University leads national effort to improve maths and science education

A Commonwealth-funded project will see the University of Tasmania's Faculty of Education play a crucial role in improving the quality of maths and science education throughout the country.

The project, Towards Educating Mathematics Professionals Encompassing Science and Technology (TEMPEST), will be led by Kim Beswick, Professor of Mathematics Education at the University's Newnham campus.

Professor Beswick said the project, worth more than $2.5 million in Commonwealth and in-kind support, would deliver consistent, effective professional learning programs for mathematics teachers throughout Australia.

"Mathematics is a crucial educational building block that underpins so much of what students will go on to do in both study and their careers," Professor Beswick said.

"We need to get mathematics education right to prepare young Australians for their futures and to help build the highly skilled, science-literate population so necessary for the country.

"Professional learning is the key because it is the teachers who are engaging our students and inspiring them to grab hold of mathematics and pursue it. How are we keeping our teachers up to speed and supporting them in the teaching of mathematics and how can we do it better?"

TEMPEST, which received $1.74 million through the Australian Maths and Science Partnership Program, will survey the existing mathematics professional learning programs and resources, their effectiveness and where the gaps are.

New programs will be developed by the University of Tasmania and trialled in Tasmanian schools before being rolled out nationally with implementation officers assisting on the ground. An online portal will be built to be hosted by the Australian Association of Mathematics Teachers.

The programs and resources will be evaluated throughout the three years of the project, resulting in a professional learning framework, program guidelines, resources and evaluation tools – all available beyond the life of the project and supported through the online portal.

The Dean of Education, Professor John Williamson, said the funding of this project confirmed the University's reputation as a national leader in education research and thinking.

"This is a major success for Professor Beswick and her colleagues and provides an opportunity for our faculty to really drive improvement in an area of national importance - mathematics education," he said.

"We can identify the professional learning programs that work well and roll them out nationally, we can identify gaps and find the programs to fill them and we can put in place the structure to ensure schools around the country can benefit from this work for years to come."

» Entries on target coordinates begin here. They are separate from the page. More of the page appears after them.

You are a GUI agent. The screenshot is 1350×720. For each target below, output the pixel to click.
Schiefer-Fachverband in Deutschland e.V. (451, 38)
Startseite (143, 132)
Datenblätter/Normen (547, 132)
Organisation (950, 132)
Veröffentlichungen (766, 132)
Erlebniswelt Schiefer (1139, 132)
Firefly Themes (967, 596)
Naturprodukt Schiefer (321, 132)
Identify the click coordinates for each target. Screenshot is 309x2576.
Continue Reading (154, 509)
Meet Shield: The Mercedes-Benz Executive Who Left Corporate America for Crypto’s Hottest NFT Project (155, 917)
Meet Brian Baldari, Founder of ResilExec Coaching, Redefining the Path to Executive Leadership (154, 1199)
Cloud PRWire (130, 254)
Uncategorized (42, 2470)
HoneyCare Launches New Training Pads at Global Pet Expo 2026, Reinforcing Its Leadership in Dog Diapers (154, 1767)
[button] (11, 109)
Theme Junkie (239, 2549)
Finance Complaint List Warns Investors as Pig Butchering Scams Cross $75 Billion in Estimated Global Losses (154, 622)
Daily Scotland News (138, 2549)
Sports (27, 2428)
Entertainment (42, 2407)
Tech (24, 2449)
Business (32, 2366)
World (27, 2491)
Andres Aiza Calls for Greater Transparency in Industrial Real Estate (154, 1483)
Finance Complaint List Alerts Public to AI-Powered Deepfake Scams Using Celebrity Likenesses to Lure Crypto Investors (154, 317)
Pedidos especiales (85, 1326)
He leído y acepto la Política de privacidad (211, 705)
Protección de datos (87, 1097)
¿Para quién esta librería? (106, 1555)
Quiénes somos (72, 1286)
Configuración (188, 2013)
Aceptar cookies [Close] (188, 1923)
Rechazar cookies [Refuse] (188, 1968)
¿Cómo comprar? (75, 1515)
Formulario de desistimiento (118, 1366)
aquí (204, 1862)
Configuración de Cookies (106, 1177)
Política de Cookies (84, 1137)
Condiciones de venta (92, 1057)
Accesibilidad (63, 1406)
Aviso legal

Professor Williamson also congratulated Professor Beswick, currently in Sydney for the Mathematics Education Research Group of Australasia’s (MERGA) annual conference, for winning a prestigious research award.

“Professor Beswick was awarded the 2014 MERGA Research Award for a significant recent contribution to mathematics education research and it is well deserved.

“Coupled with her position as one of eight experts on the national Teacher Education Ministerial Advisory Group, this highlights the quality of the academic staff we have in the Faculty of Education right here in Launceston.”

The TEMPEST project will be run by the University of Tasmania with cooperation from Swinburne University of Technology, the Australian Association of Mathematics Teachers, the Tasmanian Department of Education, TasTAFE and the Tasmanian Catholic Education Office.